Each line from the start of the entries through the line that contains "This screenshot has width=689, height=689." should be output exactly, please.

====================

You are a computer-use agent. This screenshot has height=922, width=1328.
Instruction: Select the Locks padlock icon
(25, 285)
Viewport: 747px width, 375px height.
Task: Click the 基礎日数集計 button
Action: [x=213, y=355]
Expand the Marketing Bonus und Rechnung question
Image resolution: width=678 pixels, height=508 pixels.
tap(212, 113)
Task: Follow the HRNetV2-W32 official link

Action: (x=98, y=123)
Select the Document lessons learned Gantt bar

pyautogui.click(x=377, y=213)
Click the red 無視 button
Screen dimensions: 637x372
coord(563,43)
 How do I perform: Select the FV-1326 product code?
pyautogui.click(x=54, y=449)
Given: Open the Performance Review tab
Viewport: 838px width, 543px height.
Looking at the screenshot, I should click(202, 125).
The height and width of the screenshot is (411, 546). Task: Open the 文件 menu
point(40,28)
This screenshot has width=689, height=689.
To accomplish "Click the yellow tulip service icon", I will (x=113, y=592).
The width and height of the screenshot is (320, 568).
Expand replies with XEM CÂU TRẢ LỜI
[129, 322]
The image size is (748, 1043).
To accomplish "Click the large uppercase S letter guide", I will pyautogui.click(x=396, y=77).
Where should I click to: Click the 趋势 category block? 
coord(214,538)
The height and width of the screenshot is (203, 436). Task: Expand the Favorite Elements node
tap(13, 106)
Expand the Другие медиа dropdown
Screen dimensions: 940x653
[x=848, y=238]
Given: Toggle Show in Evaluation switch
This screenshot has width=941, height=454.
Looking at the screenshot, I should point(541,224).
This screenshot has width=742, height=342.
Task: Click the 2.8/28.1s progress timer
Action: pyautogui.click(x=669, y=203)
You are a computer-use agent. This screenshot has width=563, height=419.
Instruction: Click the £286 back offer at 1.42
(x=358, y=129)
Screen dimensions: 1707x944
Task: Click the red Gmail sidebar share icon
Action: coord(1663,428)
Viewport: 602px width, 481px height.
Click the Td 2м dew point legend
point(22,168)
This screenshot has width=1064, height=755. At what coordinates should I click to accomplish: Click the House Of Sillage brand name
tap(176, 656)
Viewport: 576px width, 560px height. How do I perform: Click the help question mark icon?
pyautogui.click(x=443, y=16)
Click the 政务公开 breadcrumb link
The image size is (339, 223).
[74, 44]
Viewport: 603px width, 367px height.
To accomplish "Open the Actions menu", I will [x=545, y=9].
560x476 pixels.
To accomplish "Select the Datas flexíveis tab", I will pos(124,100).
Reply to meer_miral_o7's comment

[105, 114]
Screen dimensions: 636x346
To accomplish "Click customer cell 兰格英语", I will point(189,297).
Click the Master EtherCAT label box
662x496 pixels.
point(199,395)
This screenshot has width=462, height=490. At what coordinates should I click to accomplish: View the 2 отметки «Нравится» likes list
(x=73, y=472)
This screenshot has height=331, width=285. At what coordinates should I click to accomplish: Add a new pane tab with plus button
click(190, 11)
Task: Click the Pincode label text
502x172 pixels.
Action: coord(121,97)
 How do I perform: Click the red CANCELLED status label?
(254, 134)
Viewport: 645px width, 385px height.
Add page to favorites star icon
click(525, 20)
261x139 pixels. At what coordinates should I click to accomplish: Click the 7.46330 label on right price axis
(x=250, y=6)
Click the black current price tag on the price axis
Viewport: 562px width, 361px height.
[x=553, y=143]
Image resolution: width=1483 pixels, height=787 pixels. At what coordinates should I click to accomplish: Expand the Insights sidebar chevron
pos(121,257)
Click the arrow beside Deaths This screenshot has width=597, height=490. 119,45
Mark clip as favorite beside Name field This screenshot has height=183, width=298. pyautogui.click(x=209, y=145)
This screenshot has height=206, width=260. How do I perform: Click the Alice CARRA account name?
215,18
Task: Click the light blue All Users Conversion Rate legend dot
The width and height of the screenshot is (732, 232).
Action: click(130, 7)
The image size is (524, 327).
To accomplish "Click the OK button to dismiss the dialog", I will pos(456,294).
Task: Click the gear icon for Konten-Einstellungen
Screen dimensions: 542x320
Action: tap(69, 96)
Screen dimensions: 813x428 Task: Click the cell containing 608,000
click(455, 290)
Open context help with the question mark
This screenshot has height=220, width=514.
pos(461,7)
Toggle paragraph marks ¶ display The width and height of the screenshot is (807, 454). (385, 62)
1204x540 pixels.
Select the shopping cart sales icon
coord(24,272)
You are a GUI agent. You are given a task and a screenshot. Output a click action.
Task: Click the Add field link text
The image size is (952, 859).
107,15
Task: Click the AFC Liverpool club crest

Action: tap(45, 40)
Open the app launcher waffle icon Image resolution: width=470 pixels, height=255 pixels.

====================

### REPLY TO THE TASK
You are a computer-use agent. This screenshot has height=922, width=1328.
Instruction: Select the Locks padlock icon
(25, 285)
Viewport: 747px width, 375px height.
Task: Click the 基礎日数集計 button
Action: [x=213, y=355]
Expand the Marketing Bonus und Rechnung question
Image resolution: width=678 pixels, height=508 pixels.
tap(212, 113)
Task: Follow the HRNetV2-W32 official link

Action: (x=98, y=123)
Select the Document lessons learned Gantt bar

pyautogui.click(x=377, y=213)
Click the red 無視 button
Screen dimensions: 637x372
coord(563,43)
 How do I perform: Select the FV-1326 product code?
pyautogui.click(x=54, y=449)
Given: Open the Performance Review tab
Viewport: 838px width, 543px height.
Looking at the screenshot, I should click(202, 125).
The height and width of the screenshot is (411, 546). Task: Open the 文件 menu
point(40,28)
This screenshot has width=689, height=689.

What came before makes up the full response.